(Records from a collection)
Start of Block
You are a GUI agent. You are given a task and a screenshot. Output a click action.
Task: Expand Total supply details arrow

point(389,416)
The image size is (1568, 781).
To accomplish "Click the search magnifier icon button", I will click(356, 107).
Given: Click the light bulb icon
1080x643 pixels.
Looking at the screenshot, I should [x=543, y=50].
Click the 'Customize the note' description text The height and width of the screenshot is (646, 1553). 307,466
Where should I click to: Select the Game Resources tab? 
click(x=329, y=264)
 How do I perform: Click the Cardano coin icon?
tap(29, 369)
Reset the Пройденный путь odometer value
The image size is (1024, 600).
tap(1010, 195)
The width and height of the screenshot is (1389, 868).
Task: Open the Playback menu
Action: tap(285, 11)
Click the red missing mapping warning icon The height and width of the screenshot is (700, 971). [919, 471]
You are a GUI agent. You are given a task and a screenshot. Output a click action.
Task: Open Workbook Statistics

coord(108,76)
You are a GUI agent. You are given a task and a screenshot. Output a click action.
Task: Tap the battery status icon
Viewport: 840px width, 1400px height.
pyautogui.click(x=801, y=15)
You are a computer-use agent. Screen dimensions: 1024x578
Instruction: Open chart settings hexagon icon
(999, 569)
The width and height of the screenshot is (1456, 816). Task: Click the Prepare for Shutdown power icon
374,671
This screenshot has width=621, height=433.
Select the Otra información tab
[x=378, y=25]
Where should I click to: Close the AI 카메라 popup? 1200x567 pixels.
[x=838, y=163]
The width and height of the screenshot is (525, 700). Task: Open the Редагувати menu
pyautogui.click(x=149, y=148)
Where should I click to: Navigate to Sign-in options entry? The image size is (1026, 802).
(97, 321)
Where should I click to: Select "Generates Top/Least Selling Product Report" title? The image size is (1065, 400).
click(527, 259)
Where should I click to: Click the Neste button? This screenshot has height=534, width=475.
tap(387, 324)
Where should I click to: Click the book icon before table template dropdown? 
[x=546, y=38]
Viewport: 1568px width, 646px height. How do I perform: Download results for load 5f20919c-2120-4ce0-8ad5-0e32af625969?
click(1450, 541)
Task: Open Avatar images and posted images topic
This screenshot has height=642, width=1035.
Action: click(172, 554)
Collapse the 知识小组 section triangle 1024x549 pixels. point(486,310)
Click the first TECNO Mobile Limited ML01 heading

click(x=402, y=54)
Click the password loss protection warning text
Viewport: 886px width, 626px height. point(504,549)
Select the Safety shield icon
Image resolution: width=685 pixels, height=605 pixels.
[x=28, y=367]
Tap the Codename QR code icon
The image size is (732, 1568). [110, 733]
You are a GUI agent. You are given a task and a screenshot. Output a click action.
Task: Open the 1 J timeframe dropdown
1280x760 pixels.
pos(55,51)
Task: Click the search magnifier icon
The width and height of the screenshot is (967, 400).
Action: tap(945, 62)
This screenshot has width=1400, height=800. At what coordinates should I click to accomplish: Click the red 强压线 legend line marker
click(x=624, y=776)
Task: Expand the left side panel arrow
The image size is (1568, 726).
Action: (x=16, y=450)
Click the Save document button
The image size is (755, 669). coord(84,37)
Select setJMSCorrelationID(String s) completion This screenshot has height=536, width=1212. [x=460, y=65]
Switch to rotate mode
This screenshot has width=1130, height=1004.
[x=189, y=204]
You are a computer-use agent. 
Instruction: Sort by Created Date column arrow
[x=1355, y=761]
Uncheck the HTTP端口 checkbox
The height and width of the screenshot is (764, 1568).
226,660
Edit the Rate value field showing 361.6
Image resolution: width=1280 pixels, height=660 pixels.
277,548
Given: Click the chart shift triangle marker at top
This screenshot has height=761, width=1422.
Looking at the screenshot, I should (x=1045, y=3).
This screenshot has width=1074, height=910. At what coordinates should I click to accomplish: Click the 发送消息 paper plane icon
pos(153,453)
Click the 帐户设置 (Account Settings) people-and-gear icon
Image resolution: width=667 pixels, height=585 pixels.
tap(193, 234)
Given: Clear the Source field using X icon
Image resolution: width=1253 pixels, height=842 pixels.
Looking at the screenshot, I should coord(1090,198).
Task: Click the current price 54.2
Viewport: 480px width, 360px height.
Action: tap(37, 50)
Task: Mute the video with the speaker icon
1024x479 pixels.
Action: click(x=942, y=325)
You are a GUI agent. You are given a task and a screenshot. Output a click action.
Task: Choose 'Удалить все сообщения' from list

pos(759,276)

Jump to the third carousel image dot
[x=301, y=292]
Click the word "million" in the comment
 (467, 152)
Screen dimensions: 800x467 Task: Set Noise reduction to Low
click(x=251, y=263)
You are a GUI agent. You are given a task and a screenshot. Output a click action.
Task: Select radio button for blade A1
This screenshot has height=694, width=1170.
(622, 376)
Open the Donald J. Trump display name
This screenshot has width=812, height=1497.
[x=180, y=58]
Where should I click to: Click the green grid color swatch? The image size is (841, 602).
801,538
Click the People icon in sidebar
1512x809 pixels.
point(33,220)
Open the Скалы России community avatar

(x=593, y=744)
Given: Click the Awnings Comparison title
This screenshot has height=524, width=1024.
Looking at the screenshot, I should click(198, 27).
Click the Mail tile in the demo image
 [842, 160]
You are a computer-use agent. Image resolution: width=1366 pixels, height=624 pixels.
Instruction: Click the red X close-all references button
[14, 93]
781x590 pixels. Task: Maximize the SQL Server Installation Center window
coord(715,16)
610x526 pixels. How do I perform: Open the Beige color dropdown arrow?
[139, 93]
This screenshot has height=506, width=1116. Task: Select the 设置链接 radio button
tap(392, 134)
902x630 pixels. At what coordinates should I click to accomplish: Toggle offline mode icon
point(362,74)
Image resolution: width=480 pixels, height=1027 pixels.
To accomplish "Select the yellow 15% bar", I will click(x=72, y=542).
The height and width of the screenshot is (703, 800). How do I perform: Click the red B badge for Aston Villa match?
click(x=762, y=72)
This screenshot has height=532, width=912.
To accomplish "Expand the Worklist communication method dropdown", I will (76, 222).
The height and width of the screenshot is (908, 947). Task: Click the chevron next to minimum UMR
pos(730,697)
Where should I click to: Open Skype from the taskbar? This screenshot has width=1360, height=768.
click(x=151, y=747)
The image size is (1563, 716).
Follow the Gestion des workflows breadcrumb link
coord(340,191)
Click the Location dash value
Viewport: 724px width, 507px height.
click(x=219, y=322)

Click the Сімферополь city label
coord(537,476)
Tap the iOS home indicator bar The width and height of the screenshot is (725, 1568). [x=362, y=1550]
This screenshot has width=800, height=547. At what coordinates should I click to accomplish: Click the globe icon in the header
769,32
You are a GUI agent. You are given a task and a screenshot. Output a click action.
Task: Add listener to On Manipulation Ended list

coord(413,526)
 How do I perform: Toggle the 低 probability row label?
End of Block
> About this exercise
From the entries above, copy every line that holds the word "search".

> Answer section
To accomplish "Click the search magnifier icon button", I will click(356, 107).
Task: Click the search magnifier icon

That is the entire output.